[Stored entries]
※ ※ ※

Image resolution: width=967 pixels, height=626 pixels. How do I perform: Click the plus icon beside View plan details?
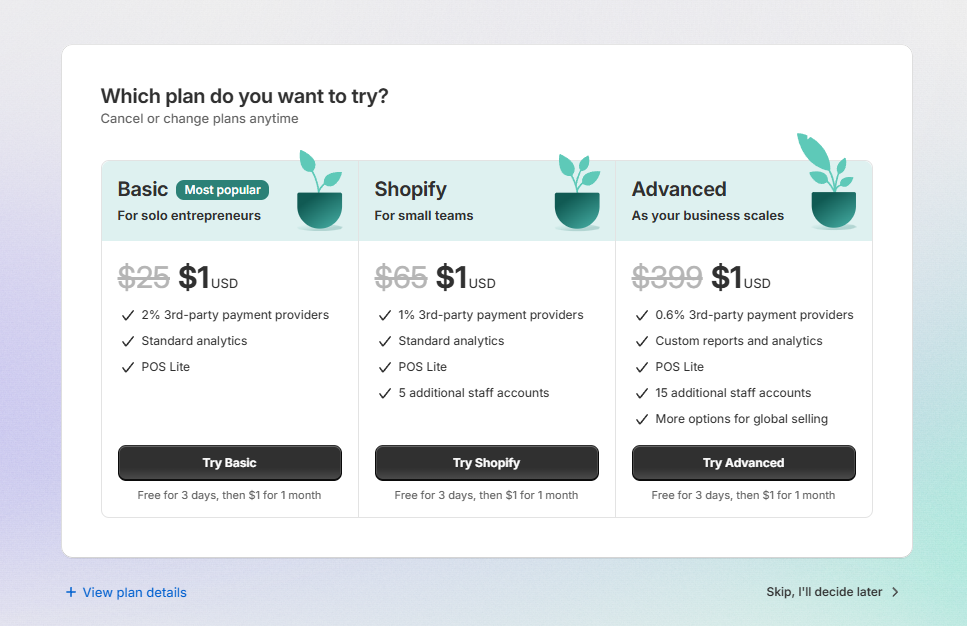click(x=69, y=592)
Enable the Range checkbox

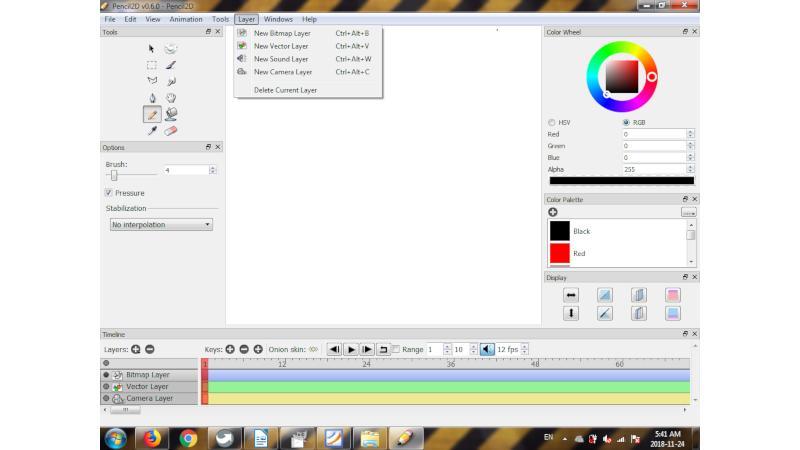[396, 349]
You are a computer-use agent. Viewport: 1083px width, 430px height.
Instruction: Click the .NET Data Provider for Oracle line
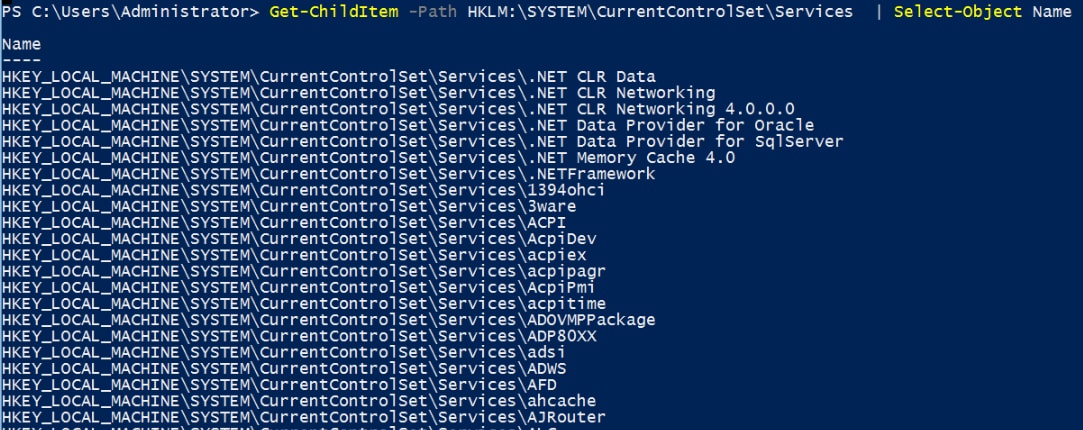coord(408,126)
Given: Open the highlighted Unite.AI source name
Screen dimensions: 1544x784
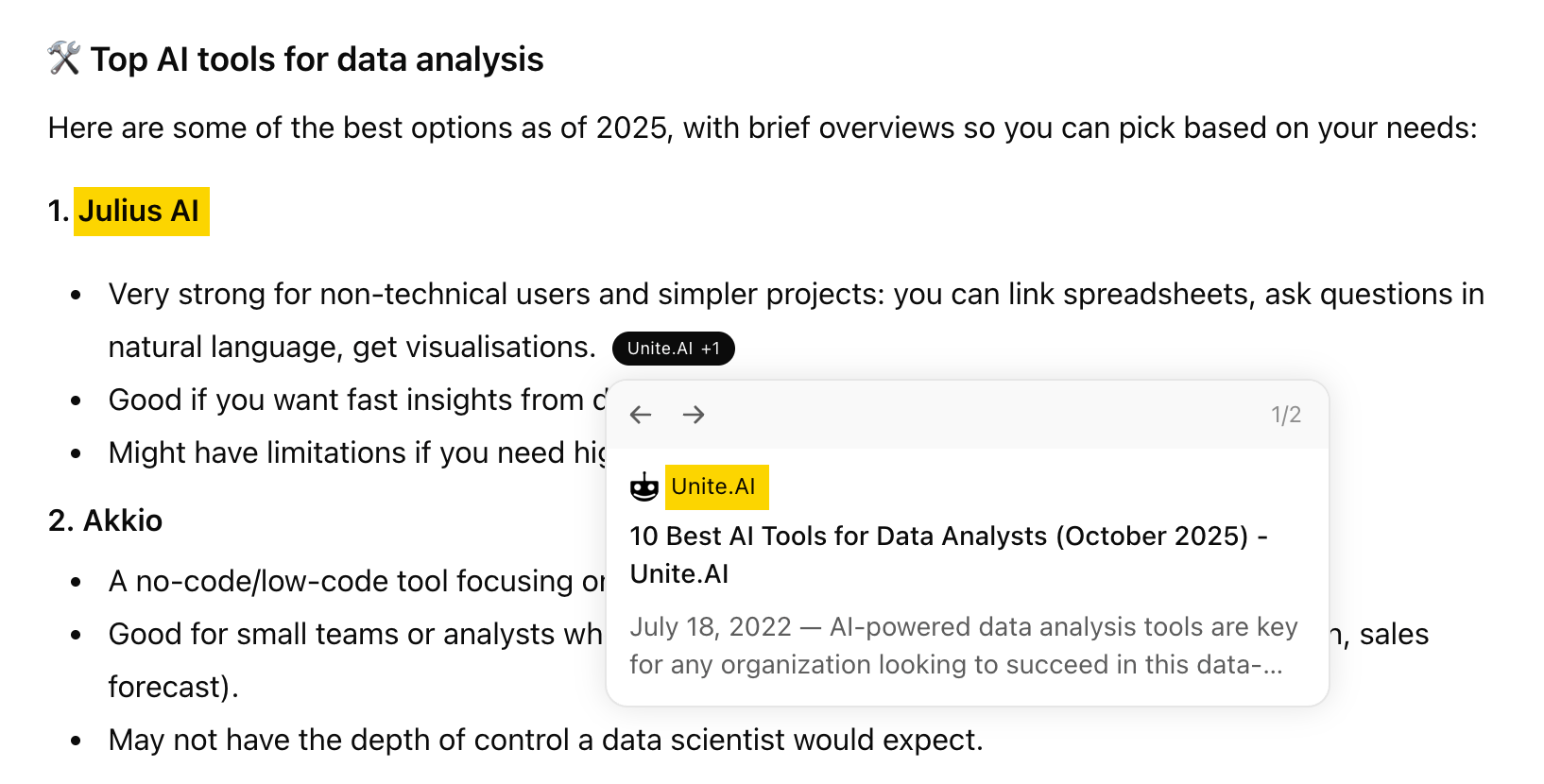Looking at the screenshot, I should pos(717,486).
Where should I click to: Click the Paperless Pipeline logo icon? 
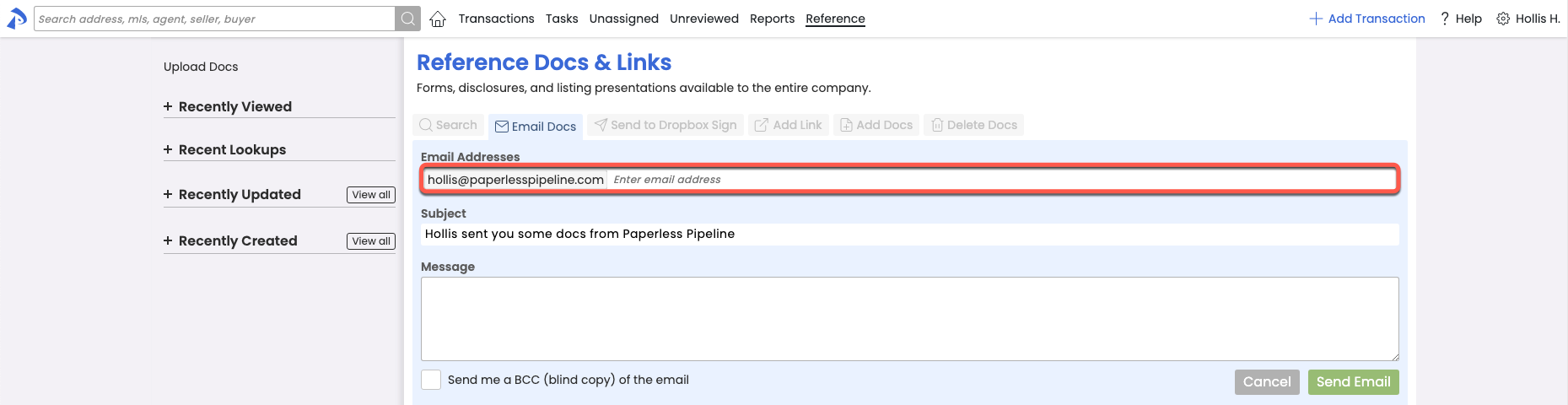pyautogui.click(x=17, y=19)
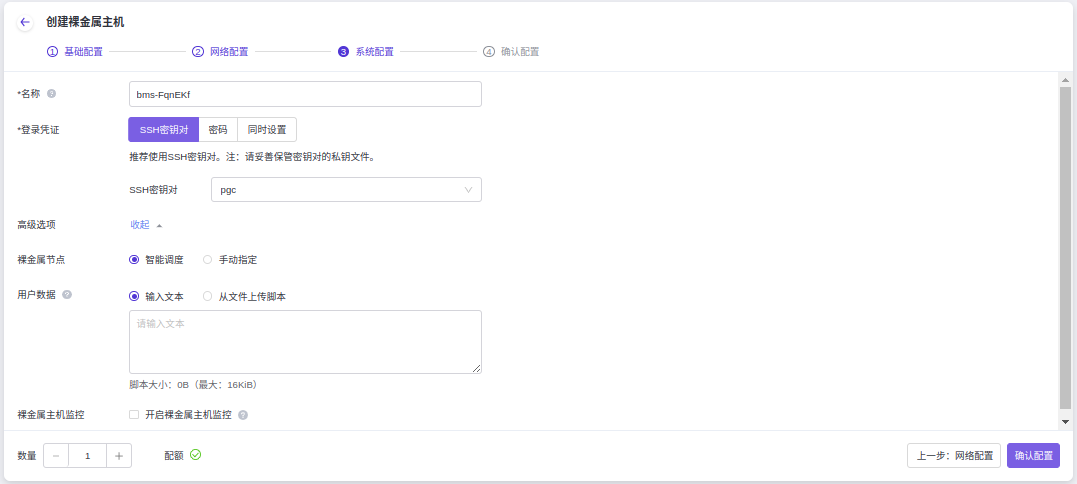The width and height of the screenshot is (1077, 484).
Task: Select the 手动指定 radio option
Action: pos(208,260)
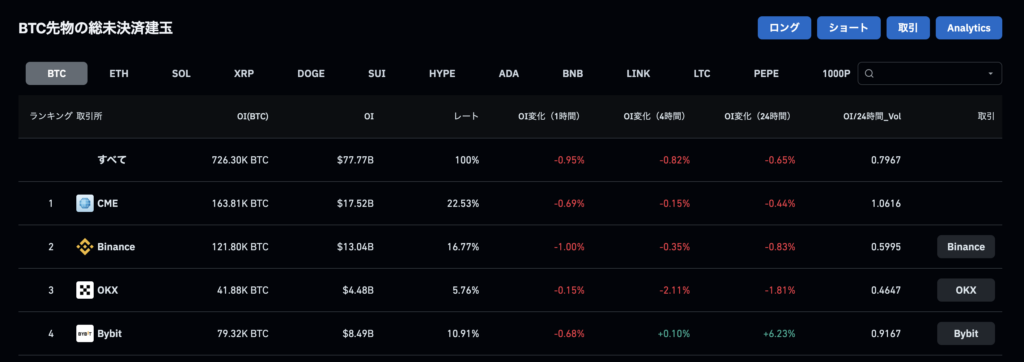Click the magnifier icon in the search box

[x=869, y=74]
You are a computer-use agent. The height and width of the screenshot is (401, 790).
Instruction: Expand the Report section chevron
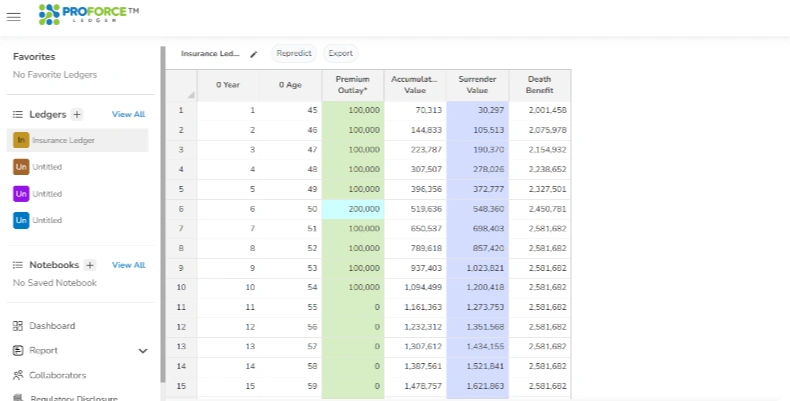click(143, 351)
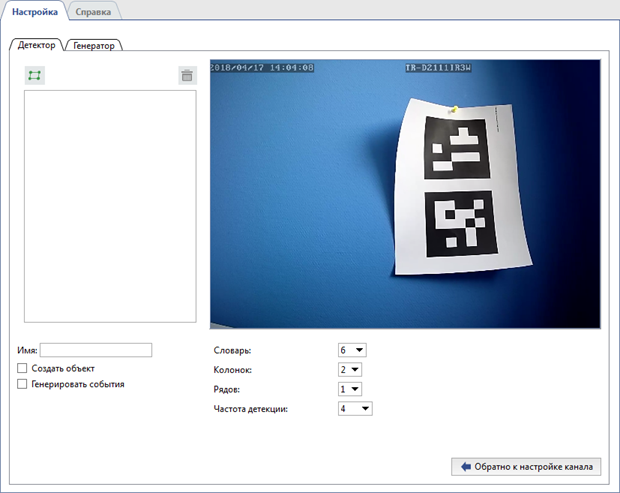Screen dimensions: 620x493
Task: Open the Рядов dropdown
Action: (350, 389)
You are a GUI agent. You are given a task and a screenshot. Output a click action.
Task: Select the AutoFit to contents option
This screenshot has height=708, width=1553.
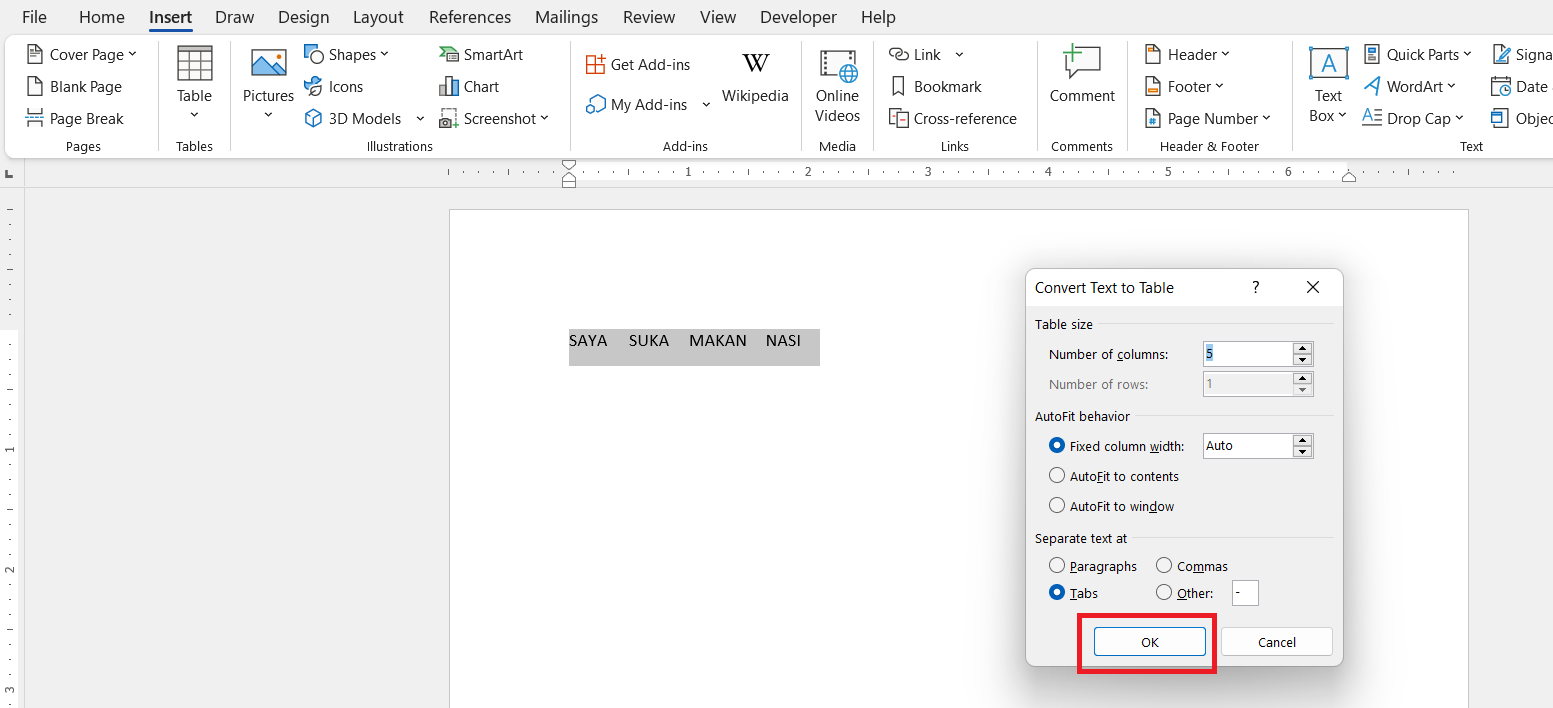point(1057,476)
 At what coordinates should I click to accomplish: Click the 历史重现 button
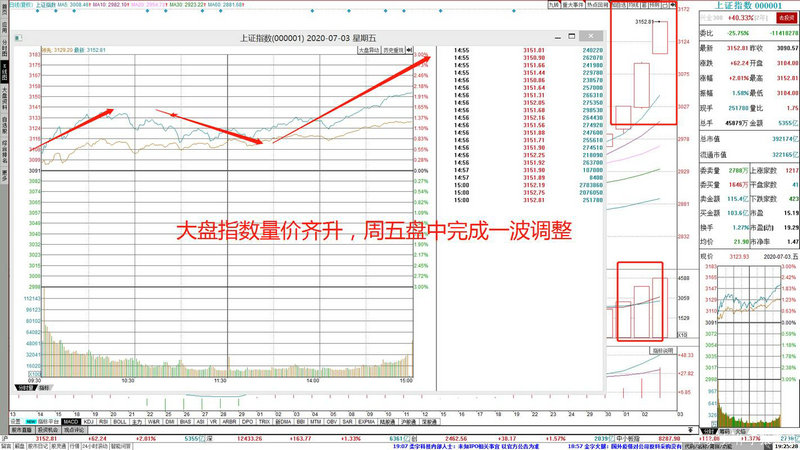[x=396, y=48]
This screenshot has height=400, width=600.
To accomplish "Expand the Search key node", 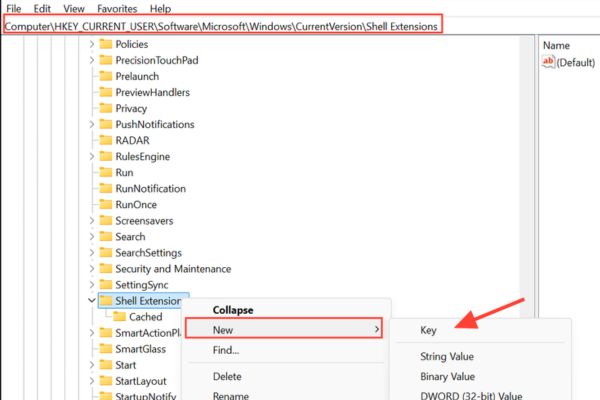I will click(x=92, y=237).
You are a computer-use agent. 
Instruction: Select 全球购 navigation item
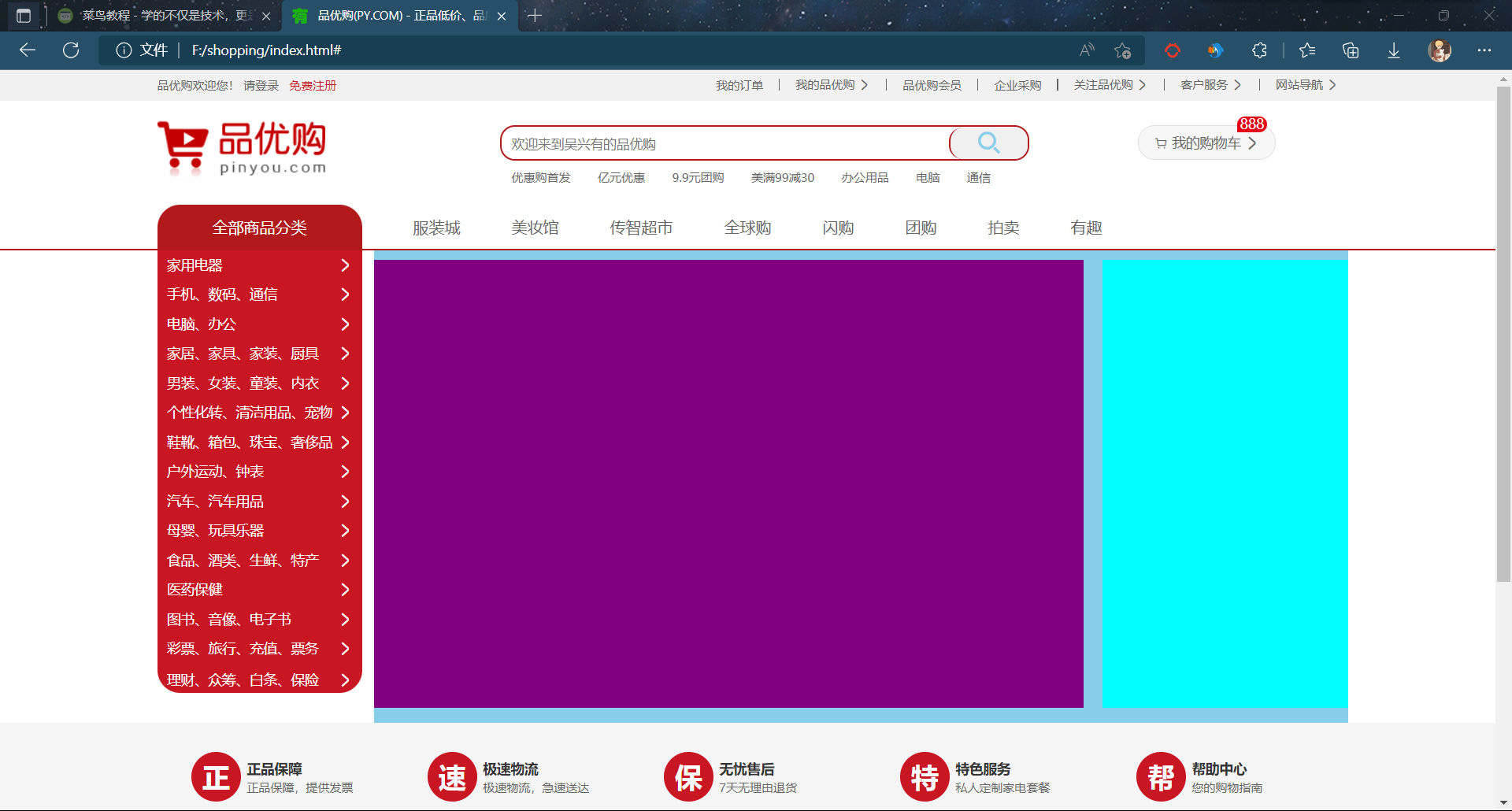pyautogui.click(x=747, y=228)
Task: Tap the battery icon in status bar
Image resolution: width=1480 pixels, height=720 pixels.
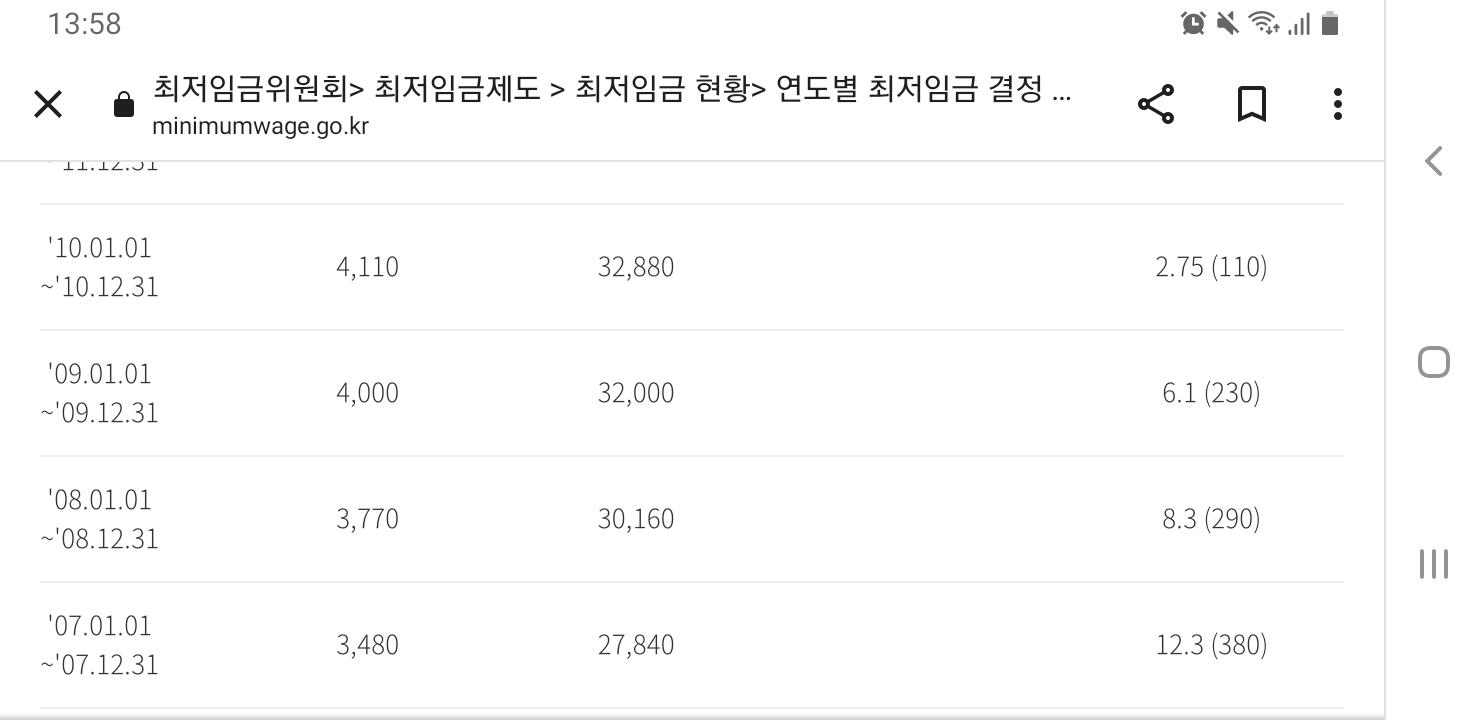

※ ※ ※

_To do:_ Show every line of the data in which the word "agent" appears.

_Result of this task:_
You are a computer-use agent. Viewport: 1083px width, 430px height.
You are a computer-use agent. The height and width of the screenshot is (401, 790).
You are a GUI agent. You are given a task and a screenshot. Output a click action.
You are a computer-use agent. 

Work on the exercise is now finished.